Conservative Iranian Ayatollah Ahmad Alamolhoda, custodian of the holy shrine in Mashhad, confirmed Saudi reports on Friday that Iran successfully hacked the telephones of Prime Minster Benjamin Netanyahu's family, according to Radio Farda.“In the past few days, Iran’s cyberattacks have resulted in hacking the mobile telephone of a candidate in Israeli elections and access to all the information," said Alamolhoda, adding that Iran has hacked the telephones of Netanyahu's family members.
The Saudi-based news website Independent Arabic first published the report about the hacking of Sara and Yair's telephones early last week. However, immediately following the report, its authenticity was denied by both the Shin Bet (Israel Security Agency) and the prime minister.
According to the Saudi report, the breach was committed several months ago and it is not yet clear what information was leaked through the tapping of their phones.
The Saudis also connected the hack of the Netanyahu family's phones to the alleged breach of the phone of Blue and White Party leader and former IDF chief of staff, Benny Gantz, which was first reported by Israel's Channel 12. This report was confirmed by Israeli officials, but said that the hacking happened several years ago and only surfaced now in an effort to harm Gantz's election campaign.

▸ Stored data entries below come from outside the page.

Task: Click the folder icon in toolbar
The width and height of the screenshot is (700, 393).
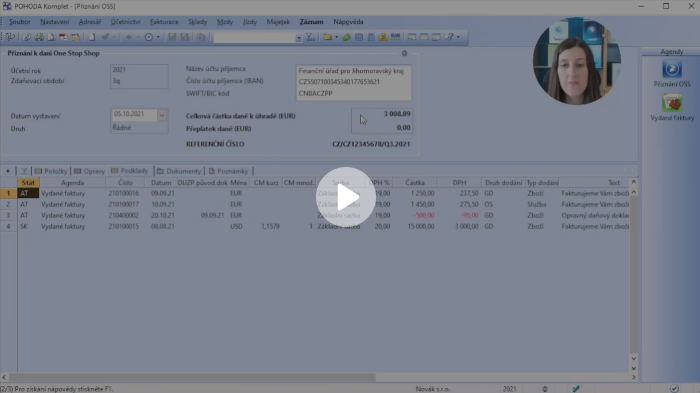Action: [x=328, y=37]
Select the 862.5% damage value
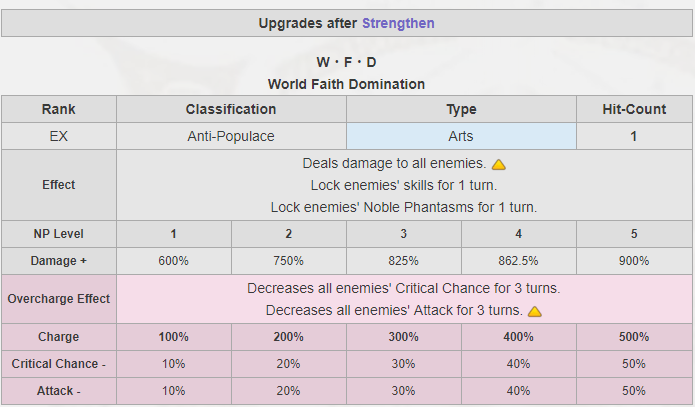 coord(518,261)
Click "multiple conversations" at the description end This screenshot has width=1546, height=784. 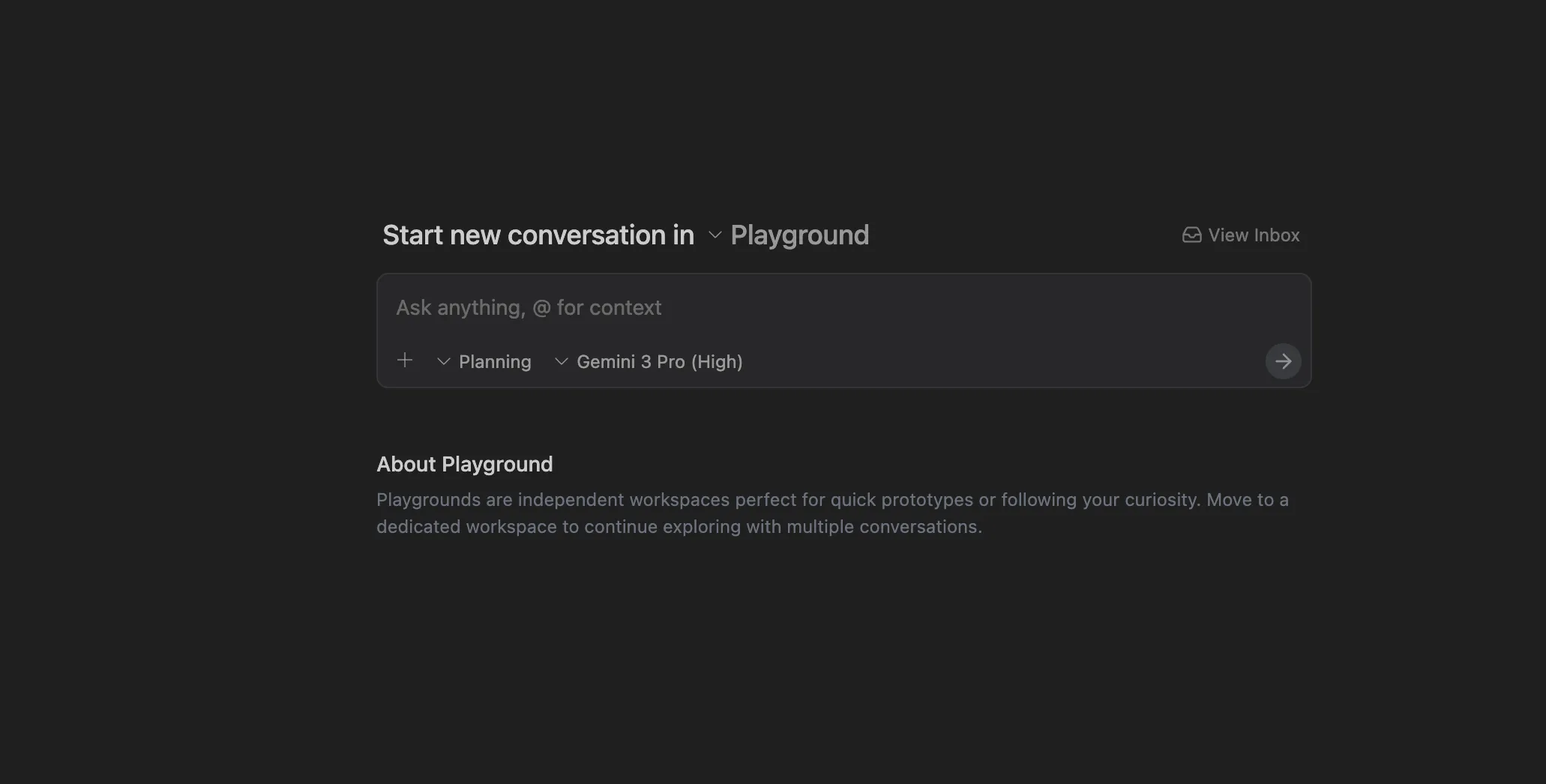click(x=882, y=527)
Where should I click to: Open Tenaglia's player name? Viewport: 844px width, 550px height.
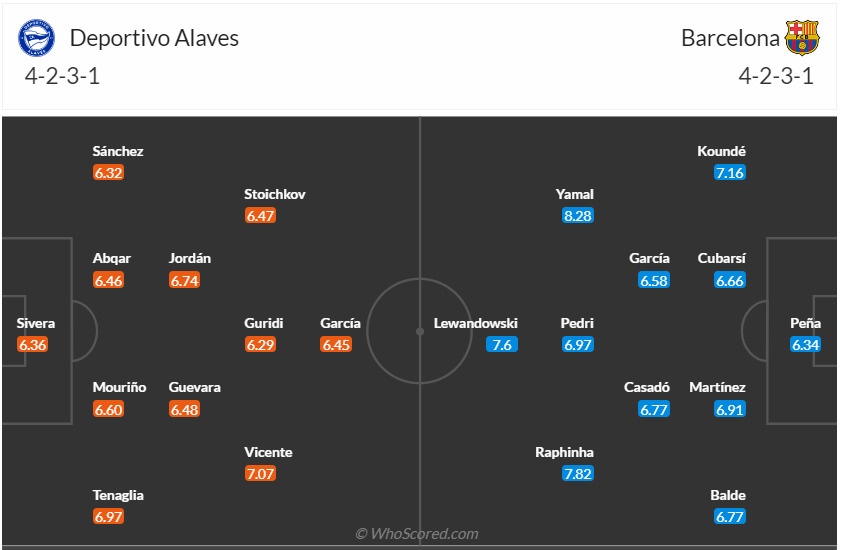[x=118, y=495]
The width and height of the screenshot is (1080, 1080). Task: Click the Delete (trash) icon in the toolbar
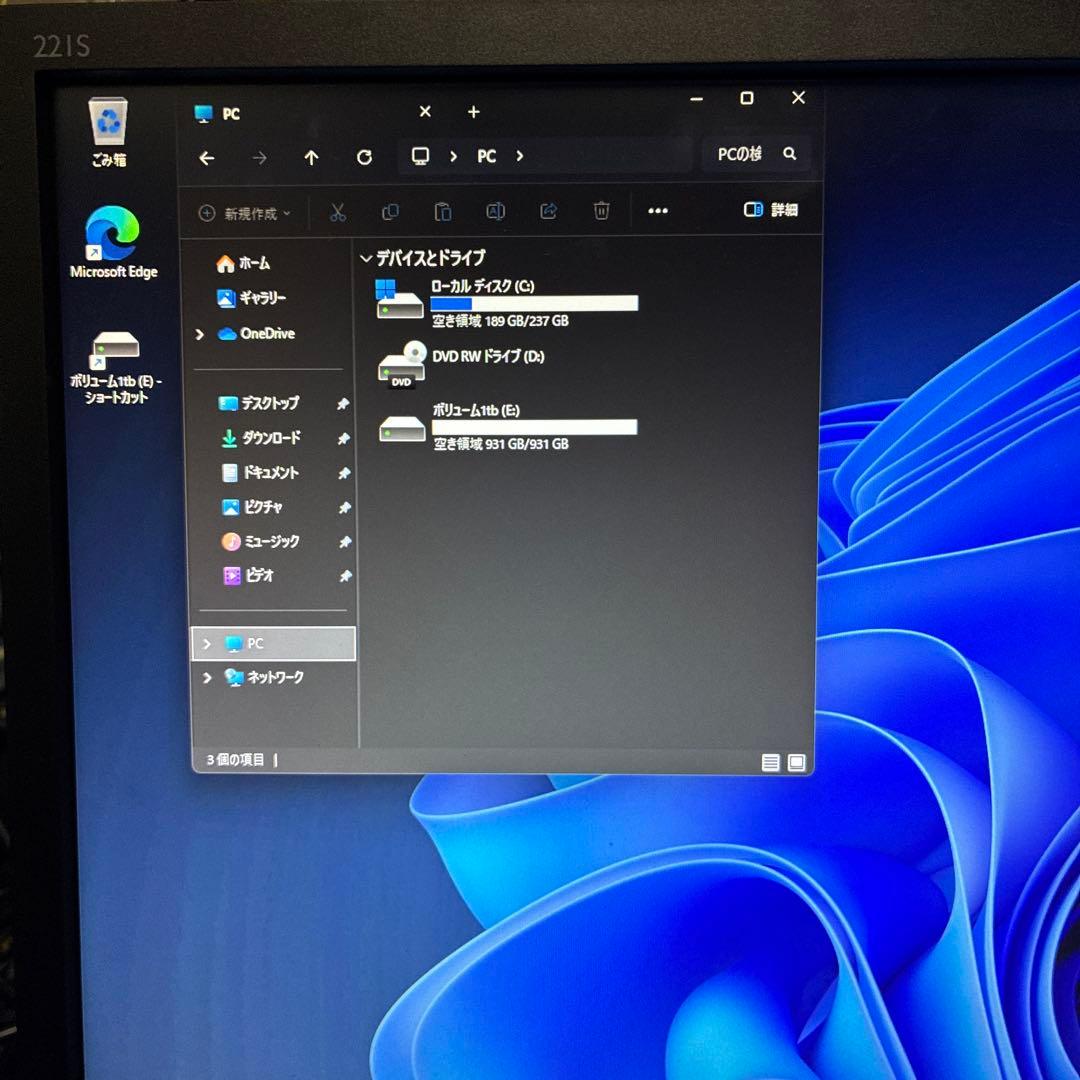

Iran's foreign ministry denied the Channel 12 news report that its intelligence service had hacked the mobile phone of Gantz, who is considered the main challenger to Netanyahu. Elections will take place on April 9.
Information about Gantz's phone has been leveraged by the Netanyahu campaign team repeatedly in an attempt to demonstrate that Gantz is a weak candidate who might be vulnerable to blackmail.
Gantz has confirmed that his phone was hacked, but said it carried no sensitive information. He has not blamed Iran.
"The [Israeli] regime's officials are long used to spreading lies," Iranian foreign ministry spokesman Bahram Qasemi said about the Gantz phone-hacking report, according to the state news agency IRNA. "They use their propaganda tools to link any event in the world to Iran."
Qasemi said the allegations were part of an Israeli "psychological war" aimed at stoking hostility.
The two arch-enemies have long been locked in a shadow war. Israel and the United States are widely suspected of deploying the Stuxnet malware, uncovered in 2010, that sabotaged components of Iran’s nuclear program.
Iranian hackers have been behind several cyberattacks and online disinformation campaigns in recent years as Iran tries to strengthen its clout in the Middle East and beyond, Reuters reported in November.
The European Union digital security agency said in January that Iran was likely to expand its cyber-espionage as its relations with Western powers worsen.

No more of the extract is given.